Aussi M.Peffer était un tailleur juif. Sa spécialité consistait à tailler des vêtements dans du linge usagé. Les gens allaient lui porter leur paletot d'hiver pour le "faire revirer". C'est-à-dire que lorsqu'un manteau était trop usé, le tailleur le décousait et recousait dans l'autre sens. M.Peffer confectionnait également des costumes pour les femmes et des habits pour les petits garçons dans les vestons et pantalons du père. Naturellement cela avait l'avantage de coûter peu.
La boulangerie Diamond était située près de la carrière Martineau. Le propriétaire était un boulanger juif.

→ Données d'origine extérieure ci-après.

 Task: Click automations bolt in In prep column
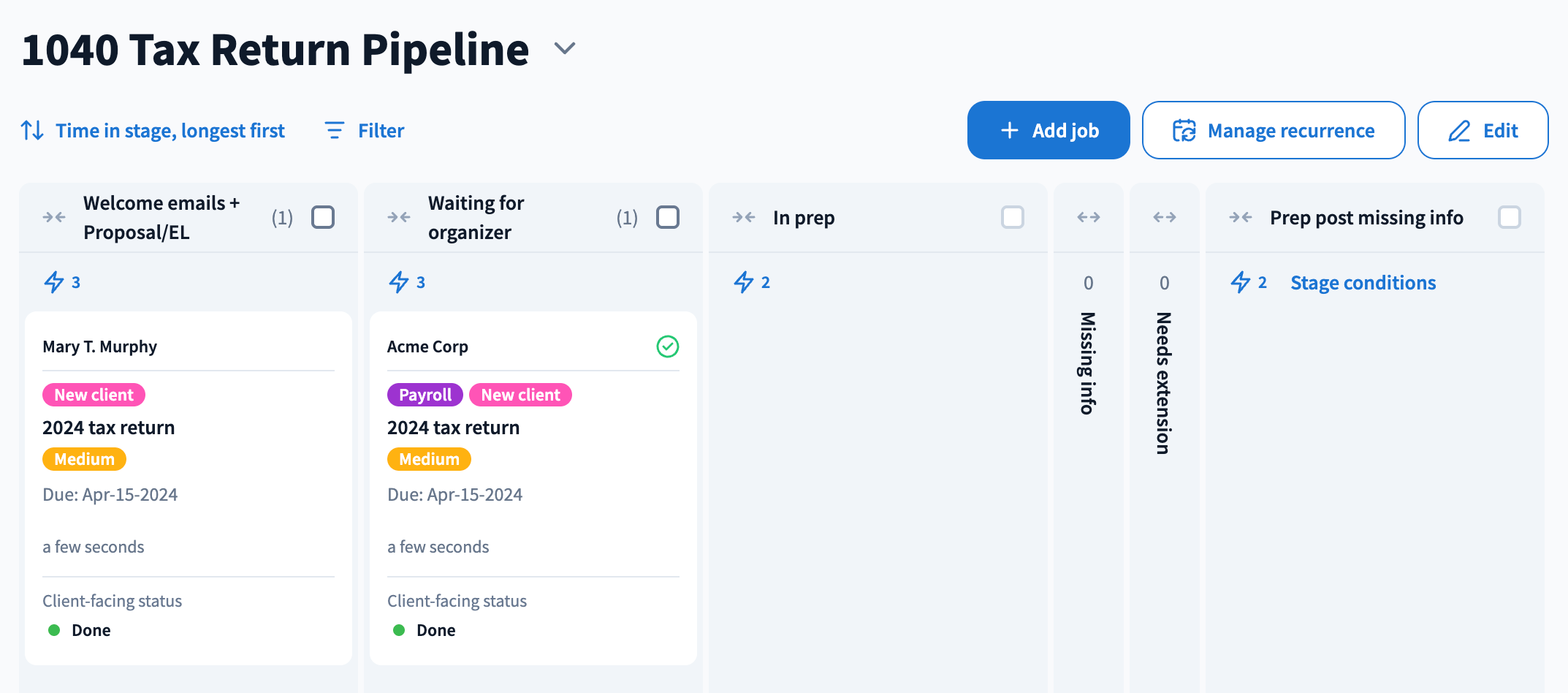(x=744, y=282)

Il portait une grosse barbe. En plus d'être boulanger, il était un des hauts dignitaires des prêtres juifs, des rabbins. Son magasin était toujours bondé de monde. Mais il ne se pressait jamais. Il attachait toujours très soigneusement ses paquets. C'est au début de la paroisse qu'il arriva. Certains curés en fonction à cette époque prêchaient de ne pas encourager les Juifs mais plutôt de faire bénéficier nos commerçants Canadiens-Français. Toutefois, cela ne les empêchait pas de se faire apporter par les enfants du pain de chez Diamond. D'ailleurs Diamond était très renommé pour son pain. Le dimanche matin, on pouvait se procurer des "buns" Le goût de ses pâtisseries et de son pain demeura légendaire. Aussi lorsqu'il est décédé, ses garçons prirent la relève pour un certain temps, mais finalement ils partirent pour Israël. Au temps de M.Diamond, la boulangerie subit un incendie mais cela ne l' empêcha pas de reconstruire son commerce et de continuer ses activités.
M. Gauthier, un Canadien-Français, tenait une pâtisserie sur la rue Chabot entre Rosemont et des Carrières. Il passait aussi en voiture. Il arrivait avec des tôles pleines de gâteaux. Ceux-ci étaient à très bas prix car c'était la marchandise qu'il n'avait pu écouler après avoir été dans les magasins attitrés. Cependant il n'allait pas à toutes les maisons, il avait une clientèle particulière.
Des marchands de poissons passaient en camion ou en voiture. Leurs meilleurs clients étaient les Juifs. Ils achetaient de grosses truites grises. Ensuite, ils apprêtaient ce poisson en croquettes.
Le quartier avait aussi son vendeur d'épices. M.Hamel se promenait en voiture. Il vendait des épices, du poivre, du thé et du café. Il passait à toutes les semaines.